◆ WHAT IS EXPECTED ◆
Quote all of the data below exactly, please.

(Saved entries)
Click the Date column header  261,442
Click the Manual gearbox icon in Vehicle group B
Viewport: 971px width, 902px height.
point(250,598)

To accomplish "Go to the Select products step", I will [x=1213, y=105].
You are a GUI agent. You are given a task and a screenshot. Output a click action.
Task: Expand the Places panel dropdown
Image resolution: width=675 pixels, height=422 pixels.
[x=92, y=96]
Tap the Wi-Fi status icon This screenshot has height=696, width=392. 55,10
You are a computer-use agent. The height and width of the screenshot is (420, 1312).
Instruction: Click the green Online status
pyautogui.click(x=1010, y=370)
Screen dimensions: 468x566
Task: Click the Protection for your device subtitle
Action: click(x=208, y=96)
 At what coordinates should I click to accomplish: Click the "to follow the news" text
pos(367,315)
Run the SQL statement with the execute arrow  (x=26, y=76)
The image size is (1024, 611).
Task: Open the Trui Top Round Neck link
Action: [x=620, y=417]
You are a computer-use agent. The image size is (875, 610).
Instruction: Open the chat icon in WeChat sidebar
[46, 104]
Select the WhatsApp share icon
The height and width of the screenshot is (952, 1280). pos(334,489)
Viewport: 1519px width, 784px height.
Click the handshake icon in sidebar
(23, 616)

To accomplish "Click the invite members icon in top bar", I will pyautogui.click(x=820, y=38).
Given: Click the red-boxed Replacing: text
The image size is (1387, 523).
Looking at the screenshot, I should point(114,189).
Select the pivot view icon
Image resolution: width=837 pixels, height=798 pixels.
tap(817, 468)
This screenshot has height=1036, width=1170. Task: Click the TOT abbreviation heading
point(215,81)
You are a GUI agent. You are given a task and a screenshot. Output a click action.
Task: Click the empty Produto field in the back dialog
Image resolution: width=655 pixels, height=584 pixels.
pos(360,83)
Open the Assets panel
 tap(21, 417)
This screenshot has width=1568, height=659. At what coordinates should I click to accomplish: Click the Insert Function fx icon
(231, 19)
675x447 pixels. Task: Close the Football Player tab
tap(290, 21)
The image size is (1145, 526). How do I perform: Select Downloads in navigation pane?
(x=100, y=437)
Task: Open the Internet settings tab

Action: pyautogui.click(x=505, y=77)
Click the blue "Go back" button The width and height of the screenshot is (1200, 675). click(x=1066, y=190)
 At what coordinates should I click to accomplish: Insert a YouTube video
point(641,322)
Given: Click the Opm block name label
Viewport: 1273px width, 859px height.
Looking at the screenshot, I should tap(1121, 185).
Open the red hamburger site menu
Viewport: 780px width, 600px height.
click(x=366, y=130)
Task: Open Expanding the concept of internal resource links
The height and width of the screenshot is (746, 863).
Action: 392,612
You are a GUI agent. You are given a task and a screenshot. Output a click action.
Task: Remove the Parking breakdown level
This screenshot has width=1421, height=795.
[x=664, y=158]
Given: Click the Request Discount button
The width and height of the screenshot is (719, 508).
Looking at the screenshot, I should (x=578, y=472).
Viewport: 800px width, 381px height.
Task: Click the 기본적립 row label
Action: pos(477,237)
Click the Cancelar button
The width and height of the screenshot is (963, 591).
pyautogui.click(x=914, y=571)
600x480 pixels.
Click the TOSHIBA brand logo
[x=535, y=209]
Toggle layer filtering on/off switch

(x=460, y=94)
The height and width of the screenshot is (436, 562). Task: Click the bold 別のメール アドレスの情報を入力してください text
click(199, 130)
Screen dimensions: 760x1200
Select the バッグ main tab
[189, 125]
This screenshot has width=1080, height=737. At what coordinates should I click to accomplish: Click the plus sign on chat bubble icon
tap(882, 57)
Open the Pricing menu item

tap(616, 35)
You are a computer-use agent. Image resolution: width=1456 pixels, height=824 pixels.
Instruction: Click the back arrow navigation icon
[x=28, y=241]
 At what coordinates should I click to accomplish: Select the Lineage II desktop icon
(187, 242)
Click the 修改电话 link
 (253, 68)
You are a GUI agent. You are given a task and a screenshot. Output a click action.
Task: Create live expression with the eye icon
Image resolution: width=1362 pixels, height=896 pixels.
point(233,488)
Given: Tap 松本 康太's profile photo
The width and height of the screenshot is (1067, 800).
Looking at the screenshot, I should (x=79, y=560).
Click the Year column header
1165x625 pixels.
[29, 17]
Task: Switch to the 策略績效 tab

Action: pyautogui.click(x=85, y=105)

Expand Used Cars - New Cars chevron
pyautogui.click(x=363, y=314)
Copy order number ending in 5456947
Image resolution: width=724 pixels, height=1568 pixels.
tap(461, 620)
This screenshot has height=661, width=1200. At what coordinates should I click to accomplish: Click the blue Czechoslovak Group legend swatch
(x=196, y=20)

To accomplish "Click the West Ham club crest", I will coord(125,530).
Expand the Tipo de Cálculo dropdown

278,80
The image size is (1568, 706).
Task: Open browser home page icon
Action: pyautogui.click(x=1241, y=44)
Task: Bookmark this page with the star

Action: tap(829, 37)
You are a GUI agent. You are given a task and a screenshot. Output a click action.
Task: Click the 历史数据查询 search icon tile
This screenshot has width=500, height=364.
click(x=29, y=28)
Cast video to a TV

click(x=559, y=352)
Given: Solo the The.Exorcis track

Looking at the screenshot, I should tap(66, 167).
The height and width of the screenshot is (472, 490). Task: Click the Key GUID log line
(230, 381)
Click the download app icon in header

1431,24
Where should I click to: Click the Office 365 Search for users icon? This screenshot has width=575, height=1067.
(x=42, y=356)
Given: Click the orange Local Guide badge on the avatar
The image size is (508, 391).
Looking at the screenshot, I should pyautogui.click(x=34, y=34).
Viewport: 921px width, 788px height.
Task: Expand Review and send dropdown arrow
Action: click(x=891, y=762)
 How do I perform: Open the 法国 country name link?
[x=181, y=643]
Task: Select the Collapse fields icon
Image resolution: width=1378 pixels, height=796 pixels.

◆ RESULT FOR THIS EXERCISE ◆
Click the Date column header  261,442
Click the Manual gearbox icon in Vehicle group B
Viewport: 971px width, 902px height.
point(250,598)

To accomplish "Go to the Select products step", I will [x=1213, y=105].
You are a GUI agent. You are given a task and a screenshot. Output a click action.
Task: Expand the Places panel dropdown
Image resolution: width=675 pixels, height=422 pixels.
[x=92, y=96]
Tap the Wi-Fi status icon This screenshot has height=696, width=392. 55,10
You are a computer-use agent. The height and width of the screenshot is (420, 1312).
Instruction: Click the green Online status
pyautogui.click(x=1010, y=370)
Screen dimensions: 468x566
Task: Click the Protection for your device subtitle
Action: click(x=208, y=96)
 At what coordinates should I click to accomplish: Click the "to follow the news" text
pos(367,315)
Run the SQL statement with the execute arrow  (x=26, y=76)
The image size is (1024, 611).
Task: Open the Trui Top Round Neck link
Action: [x=620, y=417]
You are a computer-use agent. The image size is (875, 610).
Instruction: Open the chat icon in WeChat sidebar
[46, 104]
Select the WhatsApp share icon
The height and width of the screenshot is (952, 1280). pos(334,489)
Viewport: 1519px width, 784px height.
Click the handshake icon in sidebar
(23, 616)

To accomplish "Click the invite members icon in top bar", I will pyautogui.click(x=820, y=38).
Given: Click the red-boxed Replacing: text
The image size is (1387, 523).
Looking at the screenshot, I should point(114,189).
Select the pivot view icon
Image resolution: width=837 pixels, height=798 pixels.
tap(817, 468)
This screenshot has height=1036, width=1170. Task: Click the TOT abbreviation heading
point(215,81)
You are a GUI agent. You are given a task and a screenshot. Output a click action.
Task: Click the empty Produto field in the back dialog
Image resolution: width=655 pixels, height=584 pixels.
pos(360,83)
Open the Assets panel
 tap(21, 417)
This screenshot has width=1568, height=659. At what coordinates should I click to accomplish: Click the Insert Function fx icon
(231, 19)
675x447 pixels. Task: Close the Football Player tab
tap(290, 21)
The image size is (1145, 526). How do I perform: Select Downloads in navigation pane?
(x=100, y=437)
Task: Open the Internet settings tab

Action: pyautogui.click(x=505, y=77)
Click the blue "Go back" button The width and height of the screenshot is (1200, 675). click(x=1066, y=190)
 At what coordinates should I click to accomplish: Insert a YouTube video
point(641,322)
Given: Click the Opm block name label
Viewport: 1273px width, 859px height.
Looking at the screenshot, I should tap(1121, 185).
Open the red hamburger site menu
Viewport: 780px width, 600px height.
click(x=366, y=130)
Task: Open Expanding the concept of internal resource links
The height and width of the screenshot is (746, 863).
Action: 392,612
You are a GUI agent. You are given a task and a screenshot. Output a click action.
Task: Remove the Parking breakdown level
This screenshot has width=1421, height=795.
[x=664, y=158]
Given: Click the Request Discount button
The width and height of the screenshot is (719, 508).
Looking at the screenshot, I should (x=578, y=472).
Viewport: 800px width, 381px height.
Task: Click the 기본적립 row label
Action: pos(477,237)
Click the Cancelar button
The width and height of the screenshot is (963, 591).
pyautogui.click(x=914, y=571)
600x480 pixels.
Click the TOSHIBA brand logo
[x=535, y=209]
Toggle layer filtering on/off switch

(x=460, y=94)
The height and width of the screenshot is (436, 562). Task: Click the bold 別のメール アドレスの情報を入力してください text
click(199, 130)
Screen dimensions: 760x1200
Select the バッグ main tab
[189, 125]
This screenshot has width=1080, height=737. At what coordinates should I click to accomplish: Click the plus sign on chat bubble icon
tap(882, 57)
Open the Pricing menu item

tap(616, 35)
You are a computer-use agent. Image resolution: width=1456 pixels, height=824 pixels.
Instruction: Click the back arrow navigation icon
[x=28, y=241]
 At what coordinates should I click to accomplish: Select the Lineage II desktop icon
(187, 242)
Click the 修改电话 link
 (253, 68)
You are a GUI agent. You are given a task and a screenshot. Output a click action.
Task: Create live expression with the eye icon
Image resolution: width=1362 pixels, height=896 pixels.
point(233,488)
Given: Tap 松本 康太's profile photo
The width and height of the screenshot is (1067, 800).
Looking at the screenshot, I should (x=79, y=560).
Click the Year column header
1165x625 pixels.
[29, 17]
Task: Switch to the 策略績效 tab

Action: pyautogui.click(x=85, y=105)

Expand Used Cars - New Cars chevron
pyautogui.click(x=363, y=314)
Copy order number ending in 5456947
Image resolution: width=724 pixels, height=1568 pixels.
tap(461, 620)
This screenshot has height=661, width=1200. At what coordinates should I click to accomplish: Click the blue Czechoslovak Group legend swatch
(x=196, y=20)

To accomplish "Click the West Ham club crest", I will coord(125,530).
Expand the Tipo de Cálculo dropdown

278,80
The image size is (1568, 706).
Task: Open browser home page icon
Action: pyautogui.click(x=1241, y=44)
Task: Bookmark this page with the star

Action: tap(829, 37)
You are a GUI agent. You are given a task and a screenshot. Output a click action.
Task: Click the 历史数据查询 search icon tile
This screenshot has width=500, height=364.
click(x=29, y=28)
Cast video to a TV

click(x=559, y=352)
Given: Solo the The.Exorcis track

Looking at the screenshot, I should tap(66, 167).
The height and width of the screenshot is (472, 490). Task: Click the Key GUID log line
(230, 381)
Click the download app icon in header

1431,24
Where should I click to: Click the Office 365 Search for users icon? This screenshot has width=575, height=1067.
(x=42, y=356)
Given: Click the orange Local Guide badge on the avatar
The image size is (508, 391).
Looking at the screenshot, I should pyautogui.click(x=34, y=34).
Viewport: 921px width, 788px height.
Task: Expand Review and send dropdown arrow
Action: click(x=891, y=762)
 How do I perform: Open the 法国 country name link?
[x=181, y=643]
Task: Select the Collapse fields icon
Image resolution: width=1378 pixels, height=796 pixels.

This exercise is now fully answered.